1def plot_confirmed_and_deaths(df1, df2, region):
2 bg_color = 'rgba(208, 225, 242, 1.0)'
3 line_color = 'rgba(75, 152, 201, 1.0)'
4 grid_color = 'rgba(75, 152, 201, 0.3)'
5
6 # Linechart with secondary y axis
7 fig = make_subplots(specs=[[{"secondary_y": True}]])
8
9 fig.add_trace(
10 go.Scatter(
11 x = df1.index,
12 y = df1,
13 name = 'Confirmed Cases',
14 hovertemplate = hov_text(df1.index,
15 df1,
16 'Confirmed Cases')),
17 secondary_y = False)
18
19 fig.add_trace(
20 go.Scatter(
21 x = df2.index,
22 y = df2,
23 name = 'Deaths',
24 line = dict(dash = 'dashdot'),
25 hovertemplate = hov_text(df2.index,
26 df2,
27 'Deaths')),
28 secondary_y = True)
29
30 fig.update_layout(
31 # Set figure title
32 title = dict(
33 text = f'Confirmed cases and deaths from COVID-19<BR><b>{region}</b>',
34 xref = 'container',
35 yref = 'container',
36 x = 0.5,
37 y = 0.9,
38 xanchor = 'center',
39 yanchor = 'middle',
40 font = dict(family = 'Droid Sans', size = 28)
41 ),
42 # set legend
43 legend = dict(
44 orientation = 'v',
45 traceorder = 'normal',
46 font_size = 12,
47 x = 0.1,
48 y = 0.9,
49 xanchor = "left",
50 yanchor = "top"
51 ),
52 # set x-axis
53 xaxis = dict(
54 title = 'Date',
55 linecolor = line_color,
56 linewidth = 2,
57 gridcolor = grid_color,
58 showticklabels = True,
59 ticks = 'outside',
60 ),
61 # set y-axis
62 yaxis = dict(
63 title = 'Number of Confirmed Cases',
64 color = 'rgba(80, 80, 250, 1.0)',
65 rangemode = 'tozero',
66 linecolor = 'rgba(80, 80, 250, 1.0)',
67 linewidth = 2,
68 gridcolor = 'rgba(80, 80, 250, 0.3)',
69 showticklabels = True,
70 ticks = 'outside'
71 ),
72 # set the plot bacground color
73 plot_bgcolor = bg_color,
74 paper_bgcolor = bg_color,
75 )
76
77 # set the secondary y-axis
78 fig.update_yaxes(
79 title_text = 'Number of Deaths',
80 color = 'rgba(237, 34, 13, 1.0)',
81 range = [0, (df2[-1] * 1.08)],
82 linecolor = 'rgba(237, 34, 13, 1.0)',
83 linewidth = 2,
84 gridcolor = 'rgba(237, 34, 13, 0.3)',
85 showticklabels = True,
86 ticks = 'outside',
87 secondary_y = True
88 )
89
90 return fig
This plot_confirmed_and_deaths
function is used to create the line plot showing both
confirmed cases and deaths from COVID-19 globally.

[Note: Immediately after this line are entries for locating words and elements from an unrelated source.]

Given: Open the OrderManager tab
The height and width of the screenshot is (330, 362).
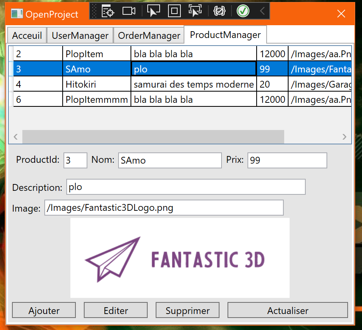Looking at the screenshot, I should point(149,35).
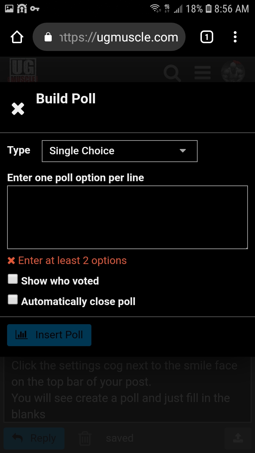Screen dimensions: 255x453
Task: Enable Show who voted checkbox
Action: tap(13, 279)
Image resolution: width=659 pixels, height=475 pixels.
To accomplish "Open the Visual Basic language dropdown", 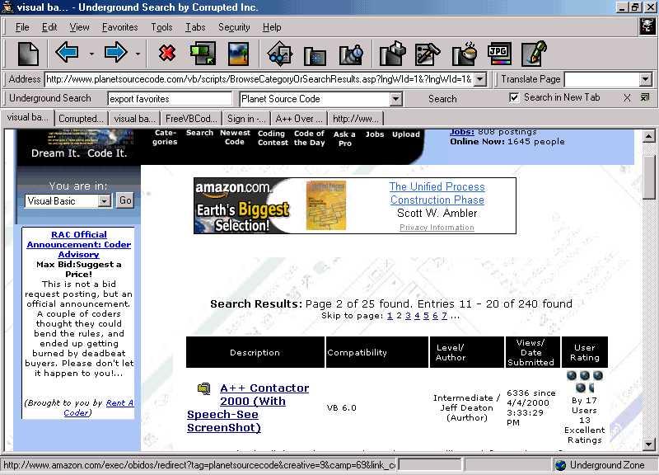I will [104, 200].
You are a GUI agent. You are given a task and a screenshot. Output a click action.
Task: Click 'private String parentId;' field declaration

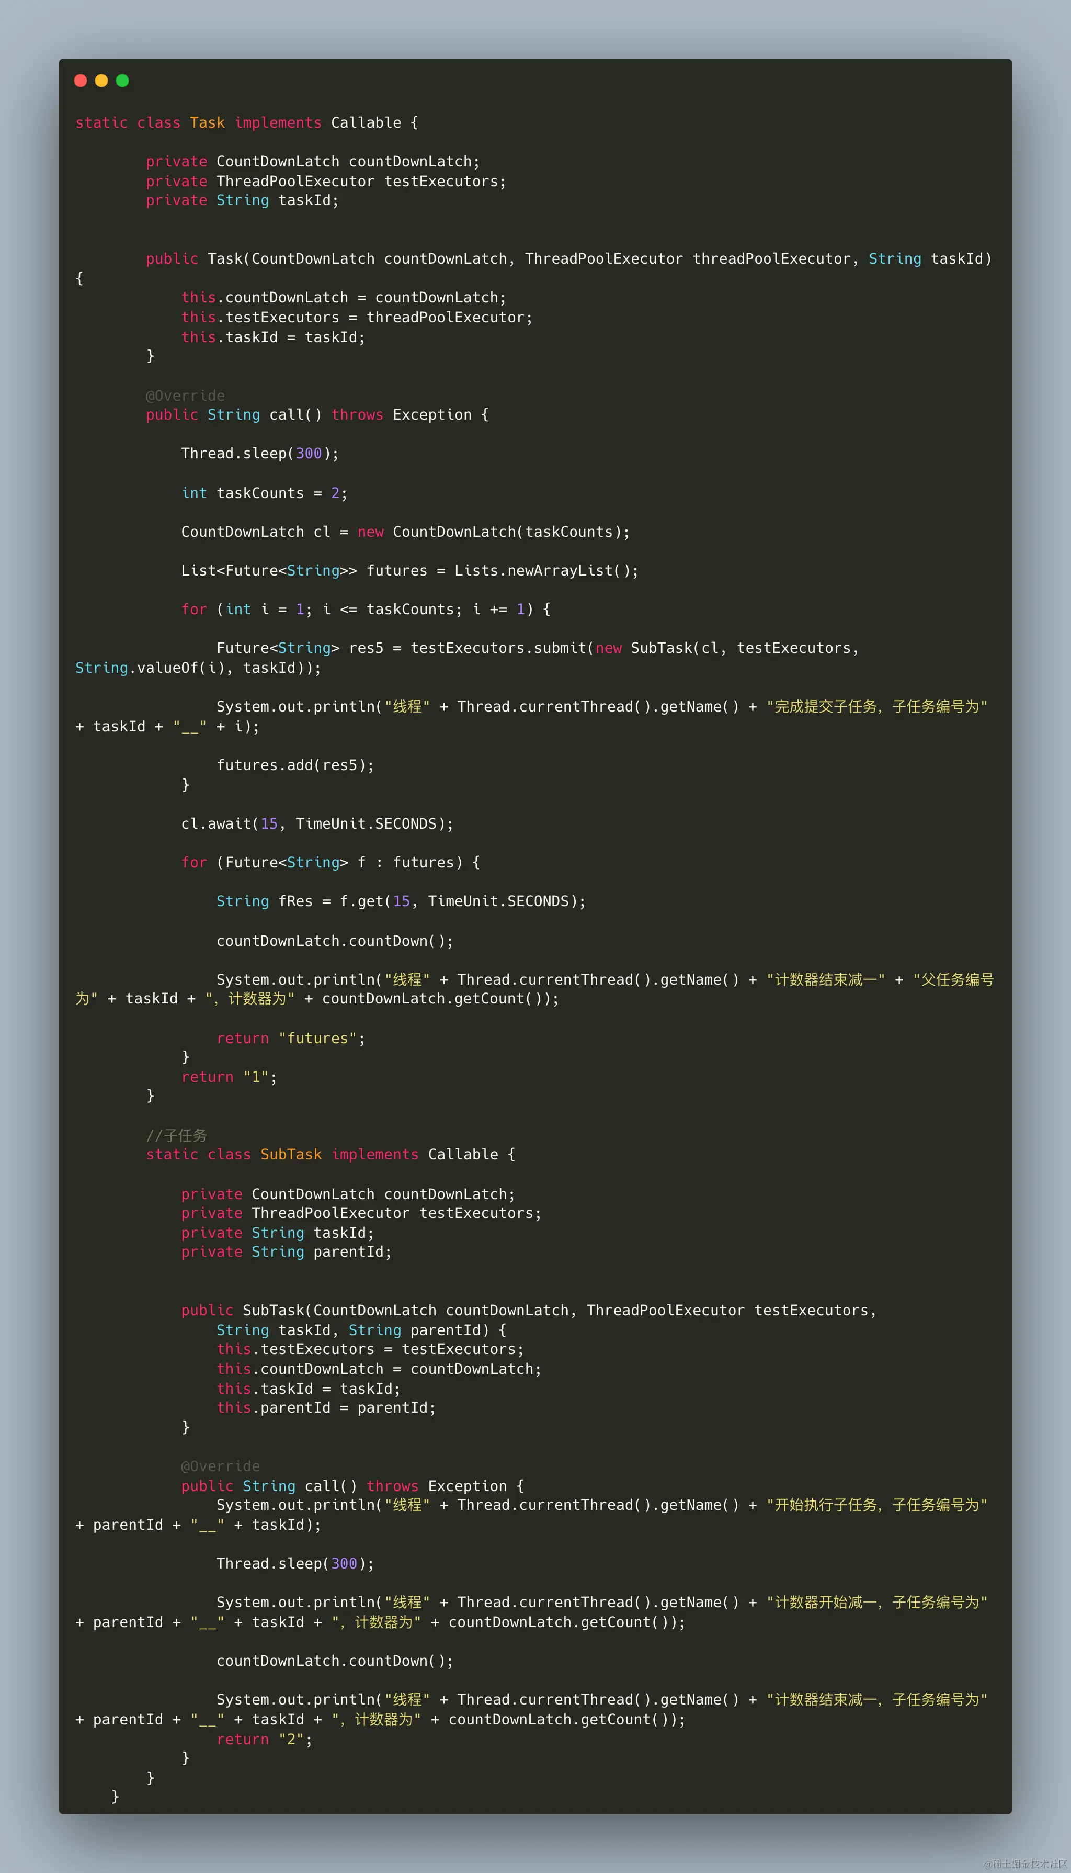286,1251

1df1 = confirmed_df.sum(axis = 1)
2df2 = deaths_df.sum(axis = 1)
3
4f = plot_confirmed_and_deaths(df1, df2, 'Global')
5f.show()
Global deaths from COVID-19
Display data for selected country
The same function can be used to create a chart for any country.
1country = 'US'
2f = plot_confirmed_and_deaths(
3 confirmed_df[country],
4 deaths_df[country],
5 country)
6f.show()
Global deaths from COVID-19 in United States
Global deaths from COVID-19 in United Kingdom
Global deaths from COVID-19 in Ireland
Global deaths from COVID-19 in Brazil
Conclusion
Pandas dataframe is great for loading data from csv files and filtering the data to an area of interest quickly. Plotly is great to create interactive charts. It is informative to see the rise in the number of deaths from COVID-19 in relation to the rise in the total number of cases detected. This relationship is easier to see when the data can be shown on a single graph. A secondary y-axis is used to display the deaths as the scales are so different. All of the loading, cleaning and creation of the chart can be wrapped up in a couple of functions to create a pipeline to generate these charts for countries of interest. The interactive charts allows the viewer to zoom in on a particular date range and select or deselect data to focus on an area of interest.